Lunge-track was quite hard. I like the backwards stepping ones. :P

Shoulder track was a NIIIIIGHTMARE! Never do BODYCOMBAT before BODYPUMP. I guess I don't have to say any more than that.

Abs was WAY too easy and I did the hover instead of the bar roll. Then I used a 10kg plate but I didn't quite feel it.

Anyway, my legs are sooooooore. Worst part is that in order to get to the train station from the gym, I have to walk up like 50 stair-steps and 2 km of upward slopes (okay, not 2 km but it felt like that). I was about to start crying. Hahahaha. BODYCOMBAT 34 has 35% more kicks too, than previous releases so imagine how my legs feel! :D

Thursday 10 January 2008

In the perfect world...

Have you ever wondered if a perfect world, an utopia, would work? Imagine there are no crimes committed, no harm, everybody likes each other, everything is free, no racism, no dictatorships, no homophobia, you can get anyone you want, no war, no starving, no disasters... You get the point. I know it would be impossible but let's pretend it was possible and it happened. How would it feel? Would it actually be so perfect as it seems? I think our minds can't imagine how it would be since it's quite inferior (relatively speaking), just as we can't understand infinity. A perfect world, while being everything we wanted, would be quite bland, I think. There would not be much variation and so on. Of course, if it was all perfect, we wouldn't notice, but since it's not all perfect don't you think we would miss all the discussions, the opinions and heated debates? Wouldn't we miss the intrigues, the excitement of finding a new beloved person after a long search, consoling a dear friend and feeling empathic, et cetera?

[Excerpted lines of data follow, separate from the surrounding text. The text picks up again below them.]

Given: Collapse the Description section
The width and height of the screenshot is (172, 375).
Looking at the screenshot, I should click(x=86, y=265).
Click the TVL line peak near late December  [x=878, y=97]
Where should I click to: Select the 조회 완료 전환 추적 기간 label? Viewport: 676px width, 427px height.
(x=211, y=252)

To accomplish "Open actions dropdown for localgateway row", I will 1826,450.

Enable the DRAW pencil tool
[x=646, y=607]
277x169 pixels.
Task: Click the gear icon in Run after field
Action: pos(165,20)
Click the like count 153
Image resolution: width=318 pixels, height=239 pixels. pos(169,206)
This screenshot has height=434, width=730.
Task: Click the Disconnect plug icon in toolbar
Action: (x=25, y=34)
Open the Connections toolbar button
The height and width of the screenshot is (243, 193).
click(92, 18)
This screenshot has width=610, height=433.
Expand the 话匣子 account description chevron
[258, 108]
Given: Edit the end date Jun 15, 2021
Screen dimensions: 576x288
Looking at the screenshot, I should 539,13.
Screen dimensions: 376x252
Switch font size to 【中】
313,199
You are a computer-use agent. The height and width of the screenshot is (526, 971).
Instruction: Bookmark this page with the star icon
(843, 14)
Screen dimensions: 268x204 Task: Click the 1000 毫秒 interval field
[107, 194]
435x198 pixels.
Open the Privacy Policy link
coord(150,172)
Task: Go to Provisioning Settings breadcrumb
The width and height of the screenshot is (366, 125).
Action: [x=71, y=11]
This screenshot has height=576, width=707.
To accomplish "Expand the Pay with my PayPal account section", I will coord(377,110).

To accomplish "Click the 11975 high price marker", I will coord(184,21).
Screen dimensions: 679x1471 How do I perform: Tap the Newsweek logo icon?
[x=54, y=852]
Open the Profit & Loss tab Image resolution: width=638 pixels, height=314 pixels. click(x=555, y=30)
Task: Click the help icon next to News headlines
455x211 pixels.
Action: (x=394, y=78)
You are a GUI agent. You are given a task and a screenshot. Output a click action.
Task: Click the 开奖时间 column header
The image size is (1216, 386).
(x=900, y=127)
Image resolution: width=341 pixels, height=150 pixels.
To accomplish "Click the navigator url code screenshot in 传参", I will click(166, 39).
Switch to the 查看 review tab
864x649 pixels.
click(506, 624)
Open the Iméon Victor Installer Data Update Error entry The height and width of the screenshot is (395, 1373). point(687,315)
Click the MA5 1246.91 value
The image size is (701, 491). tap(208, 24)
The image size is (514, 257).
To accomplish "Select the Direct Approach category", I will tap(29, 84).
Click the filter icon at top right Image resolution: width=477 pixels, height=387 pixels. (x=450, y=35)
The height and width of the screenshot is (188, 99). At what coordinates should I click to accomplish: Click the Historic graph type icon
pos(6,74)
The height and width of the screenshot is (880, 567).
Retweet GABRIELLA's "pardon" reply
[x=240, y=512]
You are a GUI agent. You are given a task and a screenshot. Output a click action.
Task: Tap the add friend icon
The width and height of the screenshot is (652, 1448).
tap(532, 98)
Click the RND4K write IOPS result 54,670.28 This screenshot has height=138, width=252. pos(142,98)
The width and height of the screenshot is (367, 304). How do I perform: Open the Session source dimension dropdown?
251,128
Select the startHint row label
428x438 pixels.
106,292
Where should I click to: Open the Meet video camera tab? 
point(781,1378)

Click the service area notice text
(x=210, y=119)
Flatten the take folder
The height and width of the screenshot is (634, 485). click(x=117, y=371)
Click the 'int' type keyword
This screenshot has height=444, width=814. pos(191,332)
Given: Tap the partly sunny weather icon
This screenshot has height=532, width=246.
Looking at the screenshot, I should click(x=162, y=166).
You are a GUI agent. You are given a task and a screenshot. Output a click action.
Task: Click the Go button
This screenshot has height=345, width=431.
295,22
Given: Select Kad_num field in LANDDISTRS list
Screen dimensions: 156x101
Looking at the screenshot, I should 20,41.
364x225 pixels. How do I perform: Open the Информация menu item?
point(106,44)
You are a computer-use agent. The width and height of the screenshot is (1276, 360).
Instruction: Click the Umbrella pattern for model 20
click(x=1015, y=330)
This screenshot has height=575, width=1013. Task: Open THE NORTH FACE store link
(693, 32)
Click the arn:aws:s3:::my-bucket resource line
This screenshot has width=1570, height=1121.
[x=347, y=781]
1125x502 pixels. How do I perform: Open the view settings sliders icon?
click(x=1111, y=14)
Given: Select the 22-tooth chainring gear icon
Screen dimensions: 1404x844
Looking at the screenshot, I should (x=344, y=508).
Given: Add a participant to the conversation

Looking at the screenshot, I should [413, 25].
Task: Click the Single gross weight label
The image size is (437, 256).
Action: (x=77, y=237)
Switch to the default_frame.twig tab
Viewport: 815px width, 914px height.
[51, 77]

I'll say no thanks to a perfect world even though I would like some of the stuff I have mentioned. Like being able to get whoever you want. But who wouldn't want that? ;-)

Wednesday 9 January 2008

Remember

Boo.

Long time, no see.

There's really nothing to complain about at the moment (haha) and nothing excessively exciting to tell you. Life moves on like usual, school has opened its doors again and the last couple of months ever are ahead of me now. I will miss these times so much, we've had so much fun during the years and I have gained many new acquaintances and friends. Of course, I will never miss the actual lessons and homework but the people and the fun will be sorely missed.

I just hope I won't lose any of my friends. Sara is going to Germany for some months to pursue one of her dreams (I suppose) and she wouldn't dare to stay in Germany for longer than 9 months, we would miss her so much we would probably start cutting ourselves! I hope the rest of my friends (you know who you are) stays within reasonable reach for as long as possible.

Geesh, I'm speaking as if graduation day was tomorrow. It's still a couple of months away so I'm gonna leave the subject for now.